What he is actually building toward

Strip away the cryogenics and the funding rounds and Heidel's ambition is plain: make it possible to expand the grid as fast as the climate math and the AI buildout both demand, without the permitting wars that have made transmission the slowest part of the energy transition. If the towers can be shorter and the corridors narrower, the lines get built. If the lines get built, everything downstream - renewables, data centers, electrification - has somewhere to flow.
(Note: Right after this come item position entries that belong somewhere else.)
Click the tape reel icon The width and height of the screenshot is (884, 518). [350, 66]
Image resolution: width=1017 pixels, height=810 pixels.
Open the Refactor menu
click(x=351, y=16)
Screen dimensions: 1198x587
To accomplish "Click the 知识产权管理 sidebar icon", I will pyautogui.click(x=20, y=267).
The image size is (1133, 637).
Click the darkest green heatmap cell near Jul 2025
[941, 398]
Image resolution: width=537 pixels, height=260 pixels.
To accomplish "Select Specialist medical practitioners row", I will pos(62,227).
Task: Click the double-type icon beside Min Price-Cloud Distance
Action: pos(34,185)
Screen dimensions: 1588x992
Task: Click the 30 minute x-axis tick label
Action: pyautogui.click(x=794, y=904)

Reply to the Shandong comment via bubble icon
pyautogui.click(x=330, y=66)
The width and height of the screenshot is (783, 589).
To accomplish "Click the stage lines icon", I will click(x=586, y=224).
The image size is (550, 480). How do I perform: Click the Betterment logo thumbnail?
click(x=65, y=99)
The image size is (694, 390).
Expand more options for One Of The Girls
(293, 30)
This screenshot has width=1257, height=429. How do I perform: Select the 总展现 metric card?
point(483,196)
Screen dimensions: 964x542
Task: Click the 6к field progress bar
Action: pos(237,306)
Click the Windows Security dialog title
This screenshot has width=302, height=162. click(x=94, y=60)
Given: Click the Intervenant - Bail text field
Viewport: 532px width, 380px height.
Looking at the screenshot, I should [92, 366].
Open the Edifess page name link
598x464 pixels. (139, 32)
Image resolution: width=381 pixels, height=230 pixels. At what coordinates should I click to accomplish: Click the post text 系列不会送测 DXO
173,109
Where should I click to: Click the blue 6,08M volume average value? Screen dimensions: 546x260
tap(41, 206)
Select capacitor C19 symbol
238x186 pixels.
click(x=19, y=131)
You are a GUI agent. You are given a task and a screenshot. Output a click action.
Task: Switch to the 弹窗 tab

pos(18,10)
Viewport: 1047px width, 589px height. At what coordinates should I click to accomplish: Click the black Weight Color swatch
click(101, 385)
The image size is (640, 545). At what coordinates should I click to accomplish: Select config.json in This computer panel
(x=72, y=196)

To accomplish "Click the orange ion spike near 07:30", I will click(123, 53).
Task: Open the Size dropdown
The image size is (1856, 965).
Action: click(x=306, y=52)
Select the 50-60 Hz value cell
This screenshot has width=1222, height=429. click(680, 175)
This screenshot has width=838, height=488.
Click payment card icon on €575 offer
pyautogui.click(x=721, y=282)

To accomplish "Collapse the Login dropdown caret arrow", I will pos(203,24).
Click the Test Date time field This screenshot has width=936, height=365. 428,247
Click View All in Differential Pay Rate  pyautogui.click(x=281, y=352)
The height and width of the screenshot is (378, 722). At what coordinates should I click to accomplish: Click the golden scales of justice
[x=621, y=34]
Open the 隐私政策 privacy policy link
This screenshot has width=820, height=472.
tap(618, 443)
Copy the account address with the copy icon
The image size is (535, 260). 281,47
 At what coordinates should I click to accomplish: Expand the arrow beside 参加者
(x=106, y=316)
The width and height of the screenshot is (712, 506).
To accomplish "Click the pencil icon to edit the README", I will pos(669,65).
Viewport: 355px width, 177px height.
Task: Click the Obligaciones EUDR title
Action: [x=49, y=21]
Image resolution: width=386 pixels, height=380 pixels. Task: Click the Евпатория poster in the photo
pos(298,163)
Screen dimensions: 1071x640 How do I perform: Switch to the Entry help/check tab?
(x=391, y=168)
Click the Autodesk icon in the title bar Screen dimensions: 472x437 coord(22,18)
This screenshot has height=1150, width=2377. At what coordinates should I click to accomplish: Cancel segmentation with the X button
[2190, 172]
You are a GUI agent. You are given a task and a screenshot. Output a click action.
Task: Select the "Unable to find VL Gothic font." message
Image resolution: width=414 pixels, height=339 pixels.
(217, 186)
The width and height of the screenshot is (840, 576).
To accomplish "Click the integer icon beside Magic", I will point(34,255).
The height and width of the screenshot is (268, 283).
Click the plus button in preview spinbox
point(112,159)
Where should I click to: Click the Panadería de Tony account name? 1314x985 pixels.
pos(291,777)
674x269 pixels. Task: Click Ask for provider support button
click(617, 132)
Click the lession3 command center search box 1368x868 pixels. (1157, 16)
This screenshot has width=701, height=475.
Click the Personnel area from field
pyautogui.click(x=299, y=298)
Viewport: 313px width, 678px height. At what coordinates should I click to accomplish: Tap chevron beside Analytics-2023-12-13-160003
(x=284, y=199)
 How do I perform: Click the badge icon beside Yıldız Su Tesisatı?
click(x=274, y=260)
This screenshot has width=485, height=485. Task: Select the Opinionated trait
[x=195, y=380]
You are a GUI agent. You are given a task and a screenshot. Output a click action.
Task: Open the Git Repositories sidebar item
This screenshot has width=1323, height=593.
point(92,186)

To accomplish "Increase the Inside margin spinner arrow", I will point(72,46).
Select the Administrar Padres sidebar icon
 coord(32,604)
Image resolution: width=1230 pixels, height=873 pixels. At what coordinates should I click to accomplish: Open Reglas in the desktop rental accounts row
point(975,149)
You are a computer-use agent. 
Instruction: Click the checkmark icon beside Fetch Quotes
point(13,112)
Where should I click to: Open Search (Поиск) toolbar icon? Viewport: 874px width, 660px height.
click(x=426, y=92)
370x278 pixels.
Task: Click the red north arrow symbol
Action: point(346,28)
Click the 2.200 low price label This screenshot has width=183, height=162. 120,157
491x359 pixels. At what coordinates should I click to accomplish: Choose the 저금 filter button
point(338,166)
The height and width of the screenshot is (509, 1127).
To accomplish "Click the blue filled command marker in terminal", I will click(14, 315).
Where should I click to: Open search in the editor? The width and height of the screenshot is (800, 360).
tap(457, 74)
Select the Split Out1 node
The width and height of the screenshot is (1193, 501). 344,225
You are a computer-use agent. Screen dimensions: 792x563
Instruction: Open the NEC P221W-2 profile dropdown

It is a patient bet on unglamorous infrastructure, made by someone who spent fifteen years confirming the problem before deciding he was the one to solve it. The black pipe is supposed to be boring. That is the point.

Things Worth Knowing
01Holds four MIT degrees - engineering on one side, technology policy on the other.
02VEIR's lines run colder than the surface of Pluto. Liquid nitrogen sits at -321F.
03Before building a company, he helped pick which climate companies got funded at Bill Gates' Breakthrough Energy Ventures.
04His pitch flips a century of grid logic: not higher voltage, but higher current through a superconductor.
05The first real-world line was 100 feet long, in Woburn, Massachusetts - boring on purpose.
06The cooling is passive. Nitrogen is simply allowed to evaporate, no giant chillers required.